On April 29, 1920, Mitchell was appointed to be Minister of Municipal Affairs, in addition to being the Treasurer.

==Defeat of government==
Mitchell was one of the few Liberal Party members to survive the defeat of the government in 1921. After John Robert Boyle resigned to take a judicial position on October 27, 1924, Mitchell became the fifth leader of the Liberal Party of Alberta. He would serve as Leader of the Official Opposition until he was appointed in 1926 as a Justice to the Supreme Court of Alberta Appellate Division, when he vacated his seat and position as Liberal leader. He resigned not long before the 1926 provincial election, which the UFA won with an increased majority.

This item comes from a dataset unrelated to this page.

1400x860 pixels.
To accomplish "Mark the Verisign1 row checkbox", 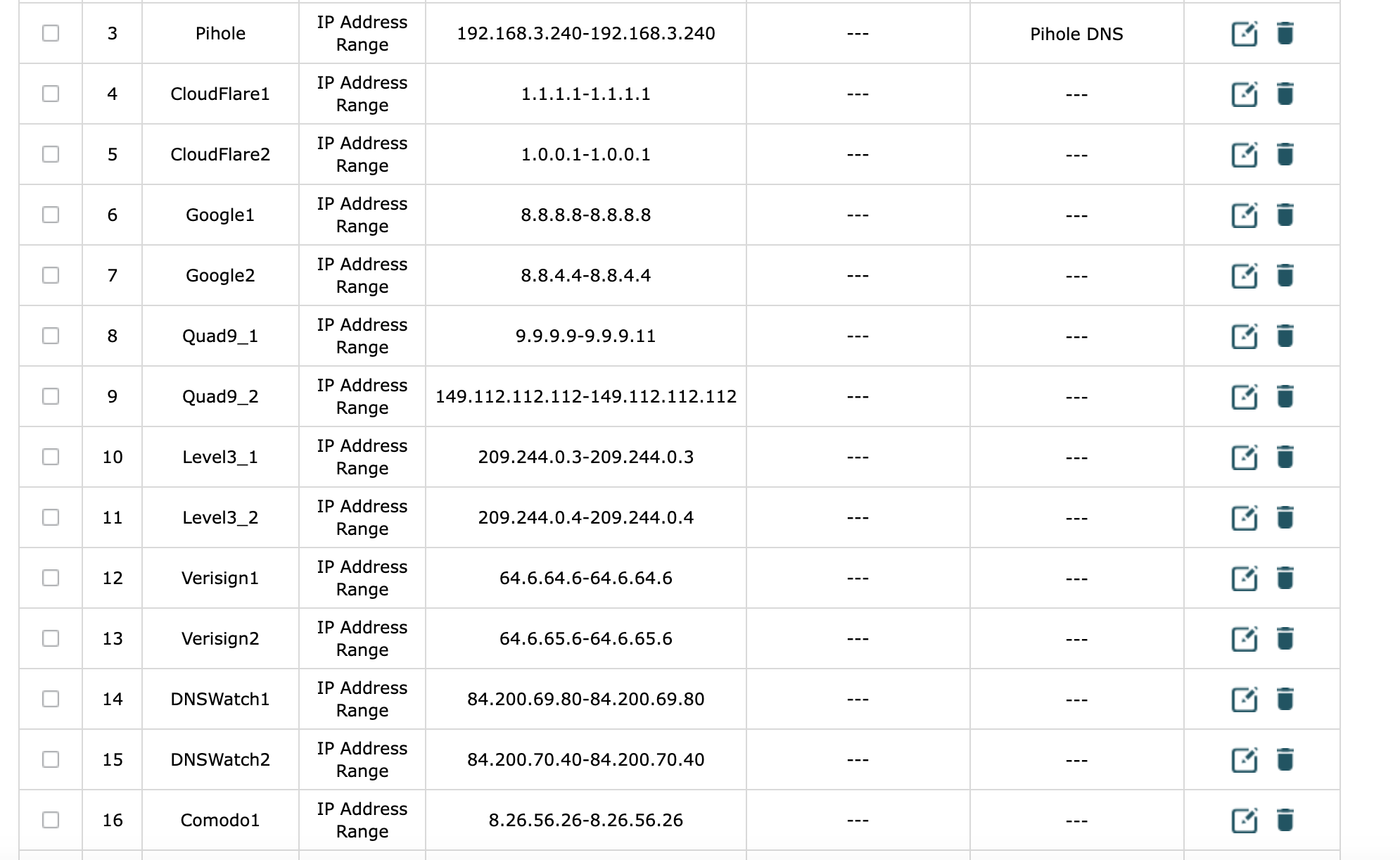I will (51, 578).

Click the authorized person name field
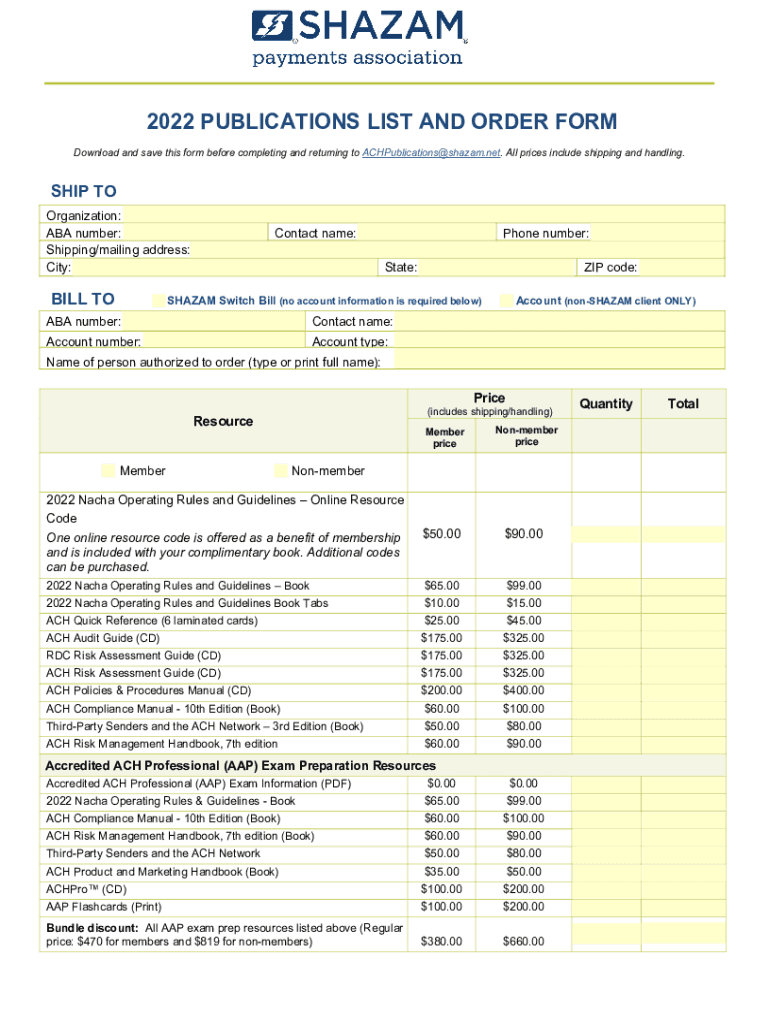558,360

He retired from the judiciary in 1936.

==Death==
Mitchell died in 1942 in Edmonton, Alberta.

==Electoral record==
===1910 by-election===

v; t; e; Alberta provincial by-election, June 29, 1910: Medicine Hat Upon the resignation of William T. Finlay
| Party | Candidate | Votes | % | ±% |
|  | Liberal | Charles Richmond Mitchell | 1,134 | 62.86% | -8.80% |
|  | Conservative | Walter Huckvale | 670 | 37.14% | 8.80% |
| Total |  |  | 1,804 | – | – |
| Rejected, spoiled and declined |  |  | N/A | – | – |
| Eligible electors / turnout |  |  | N/A | N/A | – |
|  | Liberal hold |  | Swing |  | -8.80% |
Source(s) "By-elections". elections.ab.ca. Elections Alberta. Retrieved June 24, 2020.

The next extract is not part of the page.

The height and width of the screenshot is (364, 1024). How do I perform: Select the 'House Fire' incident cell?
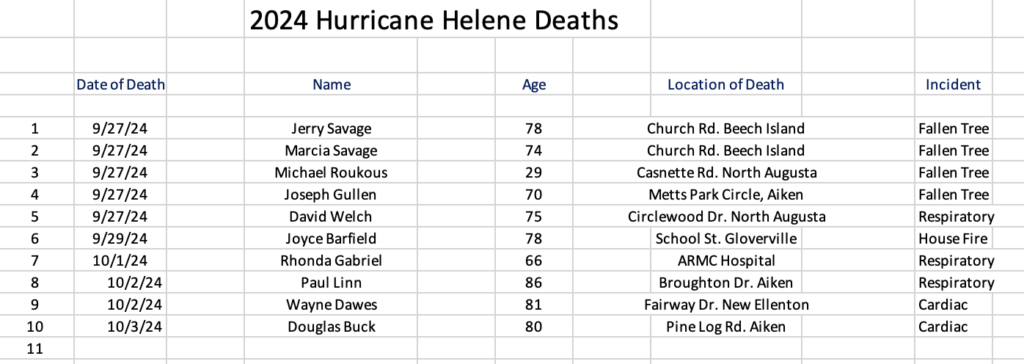(x=953, y=239)
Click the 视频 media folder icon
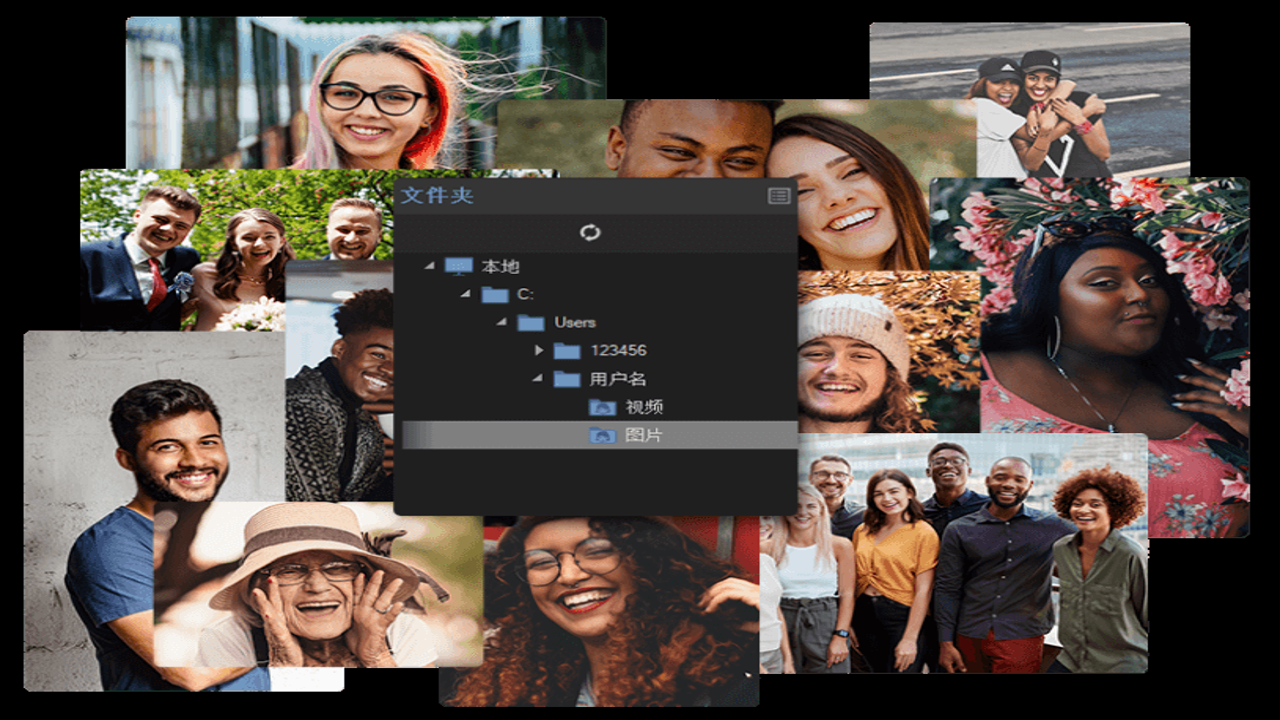Image resolution: width=1280 pixels, height=720 pixels. coord(602,407)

===1913 general election===

v; t; e; 1913 Alberta general election: Medicine Hat
| Party | Candidate | Votes | % | ±% |
|  | Conservative | Nelson Spencer | 1,843 | 50.27% | 12.58% |
|  | Liberal | Charles Richmond Mitchell | 1,823 | 49.73% | -12.58% |
| Total |  |  | 3,666 | – | – |
| Rejected, spoiled and declined |  |  | N/A | – | – |
| Eligible electors / turnout |  |  | N/A | N/A | – |
|  | Conservative gain from Liberal |  | Swing |  | -12.58% |
Source(s) Source: "Medicine Hat Official Results 1913 Alberta general election". Alberta Heritage Community Foundation. Retrieved May 21, 2020.

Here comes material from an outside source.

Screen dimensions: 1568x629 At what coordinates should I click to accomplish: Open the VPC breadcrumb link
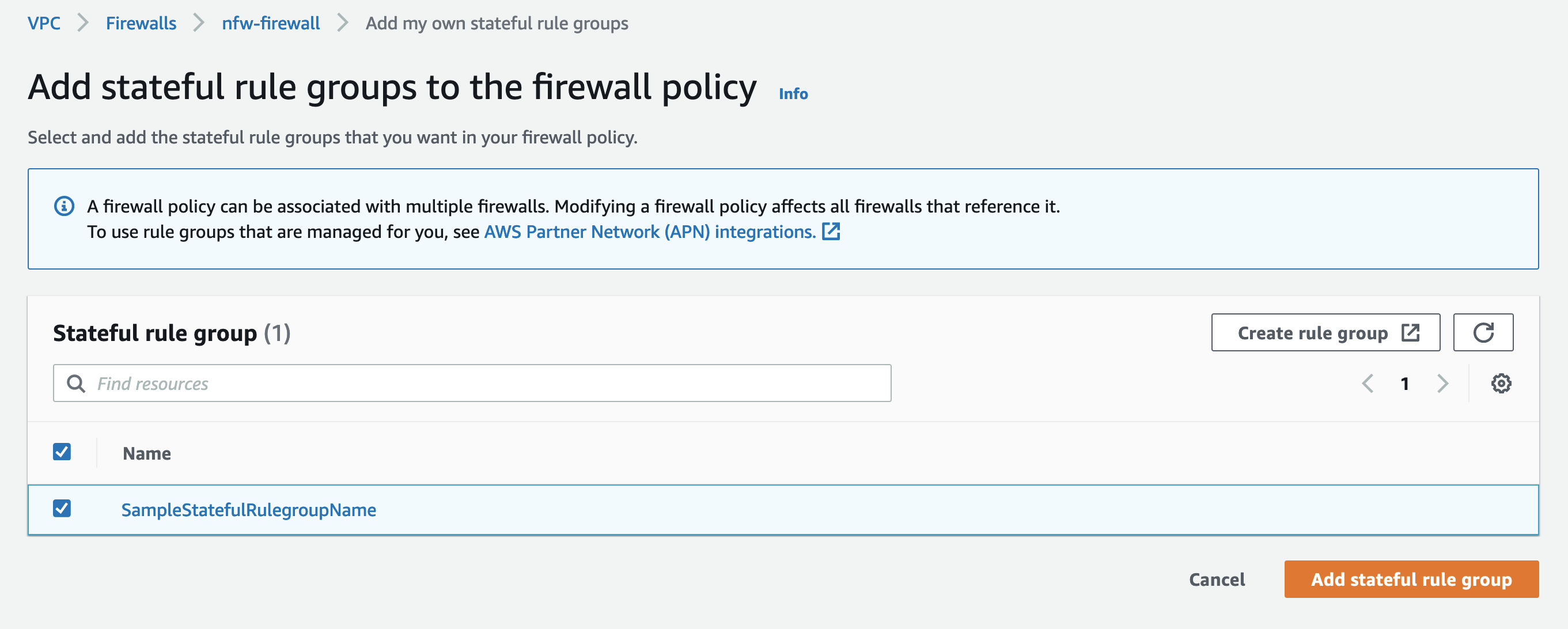tap(44, 23)
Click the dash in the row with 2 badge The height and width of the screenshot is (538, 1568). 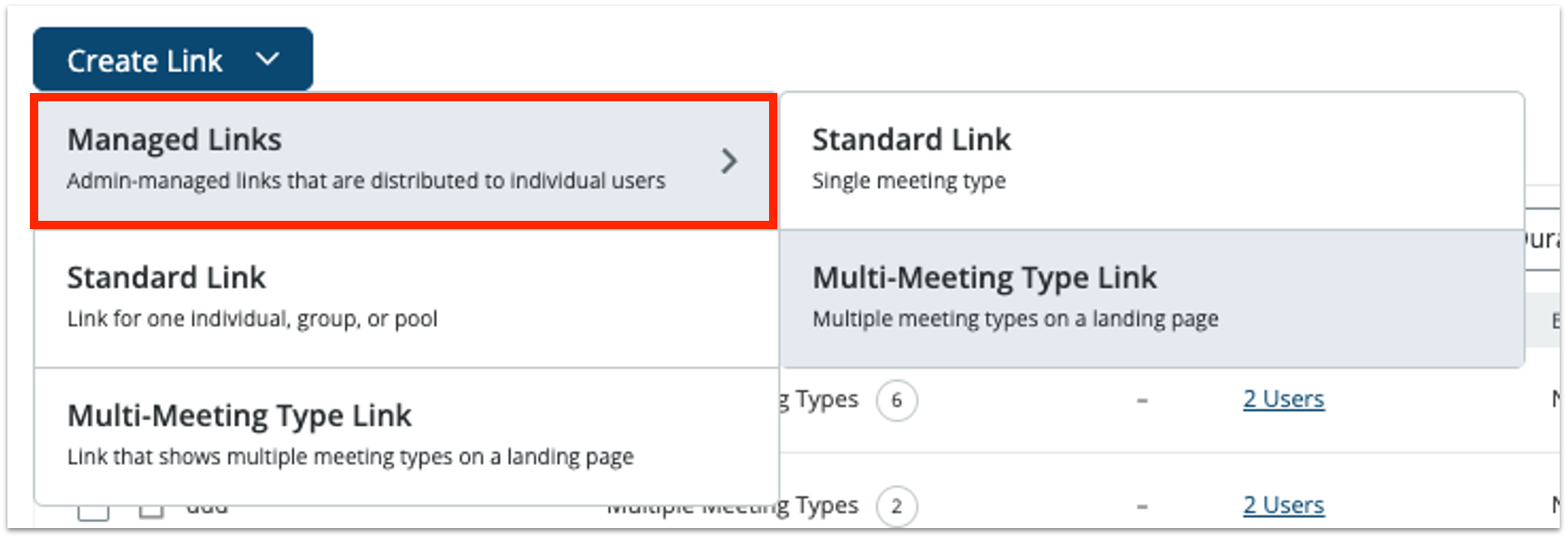(1142, 506)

v; t; e; Alberta provincial by-election, June 12, 1913: Bow Valley
| Party | Candidate | Votes |
|  | Liberal | Charles Richmond Mitchell | Acclaimed |
Called due to resignation of G. Lane to provide seat
Source: "By-elections for the Period of 1905 – 1973". Elections Alberta. Retrieved 2015-06-30.

v; t; e; 1917 Alberta general election: Bow Valley
| Party | Candidate | Votes | % | ±% |
|  | Liberal | Charles Richmond Mitchell | 604 | 58.13% | -3.65% |
|  | Conservative | Edmund F. Purcell | 435 | 41.87% | 3.65% |
| Total |  |  | 1,039 | – | – |
| Rejected, spoiled and declined |  |  | N/A | – | – |
| Eligible electors / turnout |  |  | 1,466 | 70.87% | 11.58% |
|  | Liberal hold |  | Swing |  | -3.65% |
Source(s) Source: "Bow Valley Official Results 1917 Alberta general election". Alberta Heritage Community Foundation. Retrieved May 21, 2020.

v; t; e; 1921 Alberta general election: Bow Valley
| Party | Candidate | Votes | % | ±% |
|  | Liberal | Charles Richmond Mitchell | 1,694 | 72.30% | 14.17% |
|  | United Farmers | George A. Love | 649 | 27.70% | – |
| Total |  |  | 2,343 | – | – |
| Rejected, spoiled and declined |  |  | N/A | – | – |
| Eligible electors / turnout |  |  | 2,669 | N/A | N/A |
|  | Liberal hold |  | Swing |  | 14.17% |
Source(s) Source: "Bow Valley Official Results 1921 Alberta general election". Alberta Heritage Community Foundation. Retrieved May 21, 2020.